PROMPT: Print exactly the lines from the one containing "The image size is (1200, 621)." through the last line of the entries below; the pictures stay out of the copy.

MATERIAL FOR THE TASK:
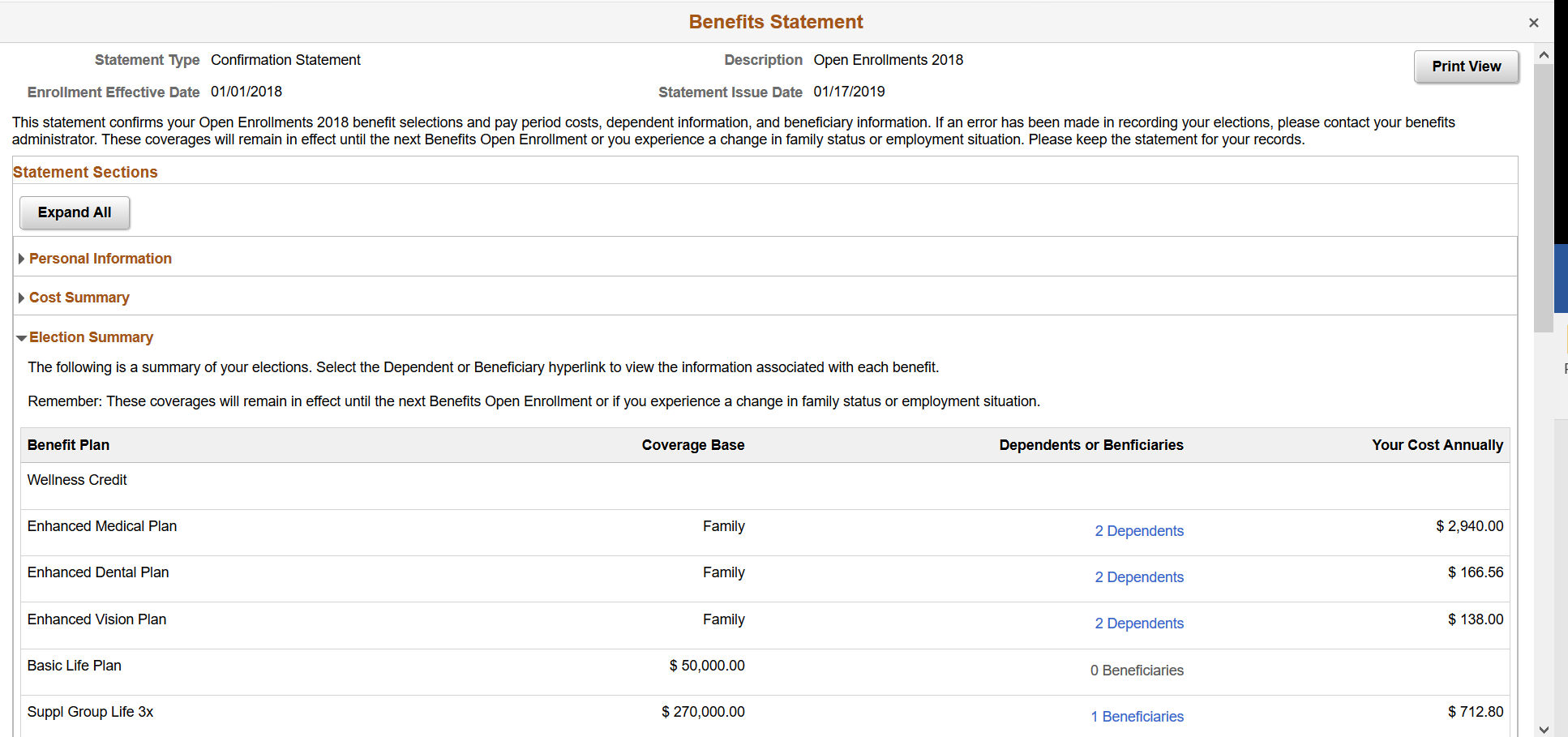The height and width of the screenshot is (737, 1568).
Task: Click the Election Summary down-arrow icon
Action: click(x=21, y=338)
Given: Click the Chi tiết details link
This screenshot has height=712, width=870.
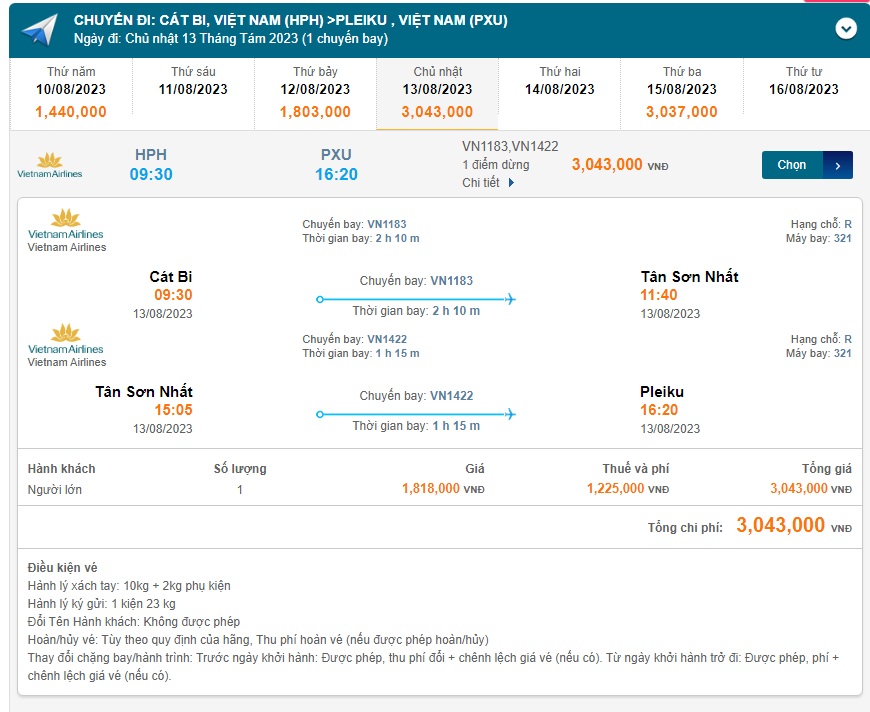Looking at the screenshot, I should (481, 183).
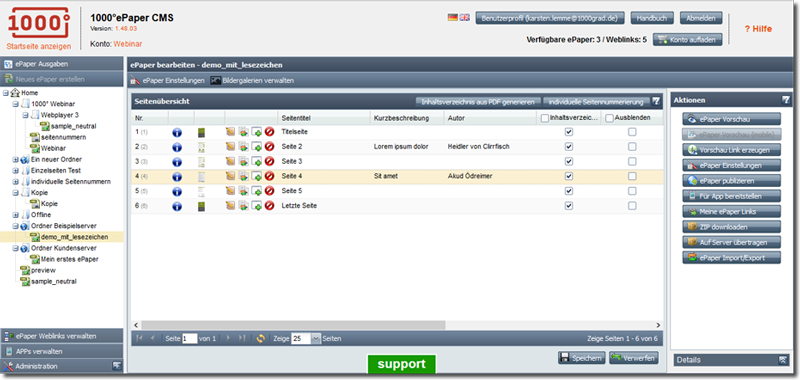The height and width of the screenshot is (380, 800).
Task: Click the add-page icon in the Titelseite row
Action: point(257,132)
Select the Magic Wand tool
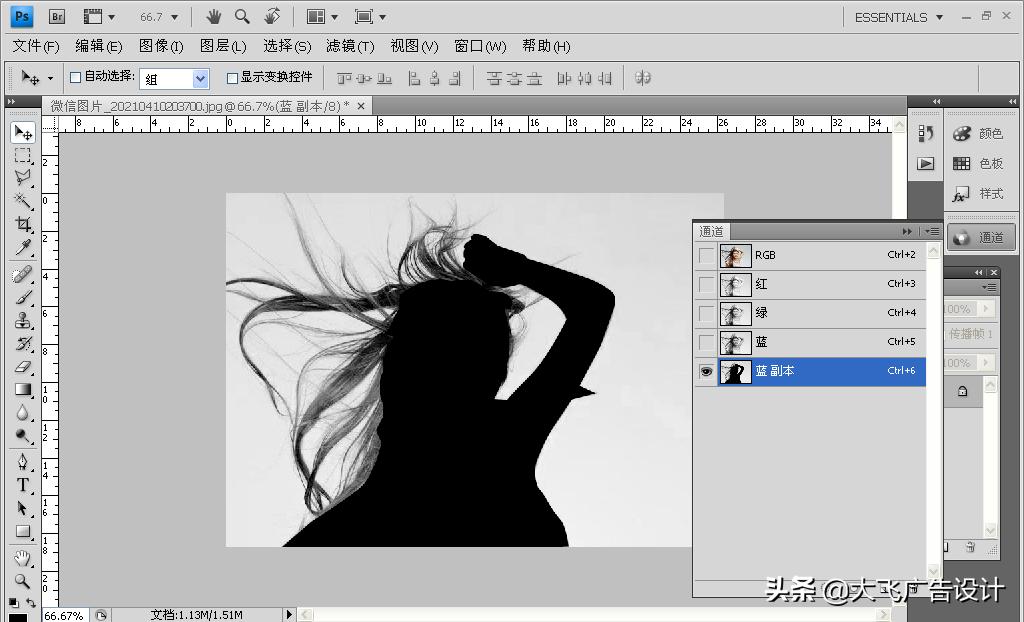 23,201
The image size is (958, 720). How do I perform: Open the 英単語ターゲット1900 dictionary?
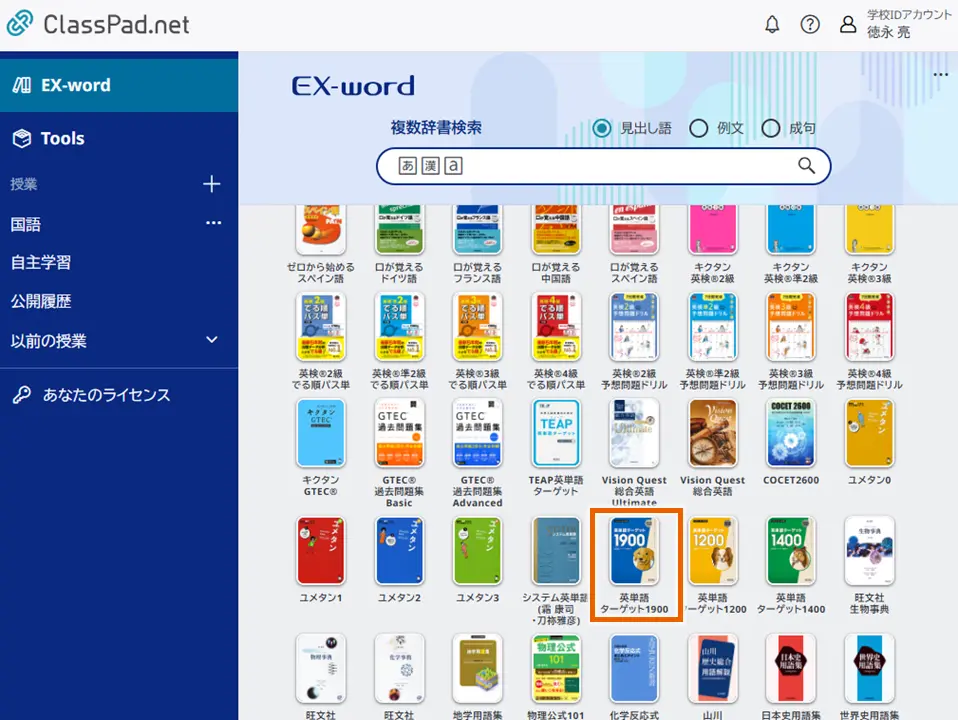[x=635, y=552]
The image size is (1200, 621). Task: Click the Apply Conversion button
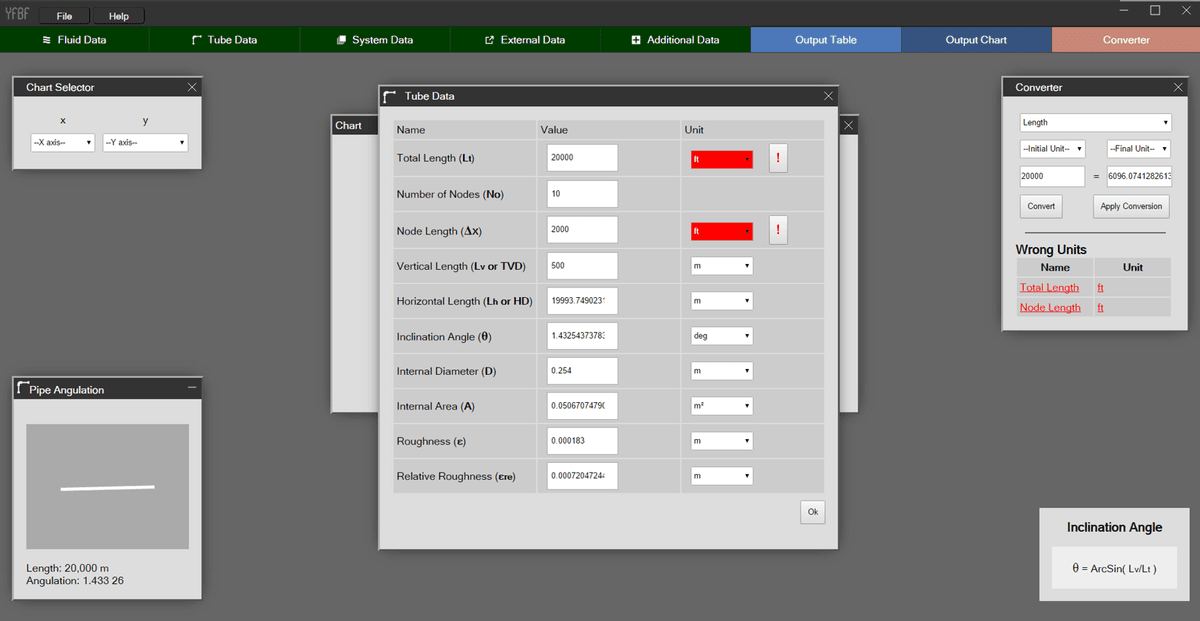point(1131,206)
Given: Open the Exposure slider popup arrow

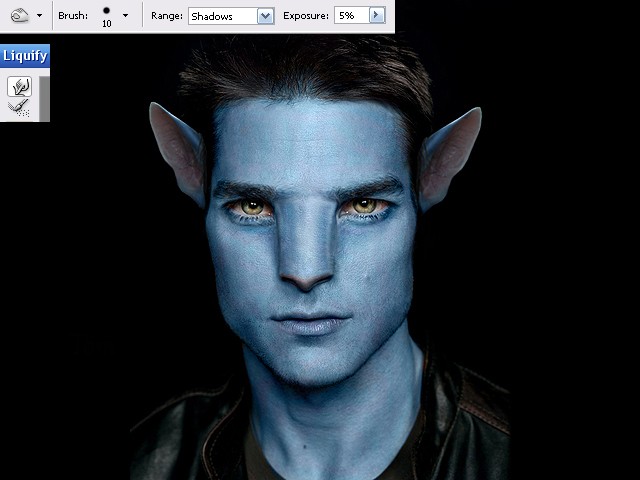Looking at the screenshot, I should click(377, 16).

THE ANSWER:
The image size is (1200, 621). Task: Click the Apply Conversion button
point(1131,206)
Given: Open the Exposure slider popup arrow

Looking at the screenshot, I should click(377, 16).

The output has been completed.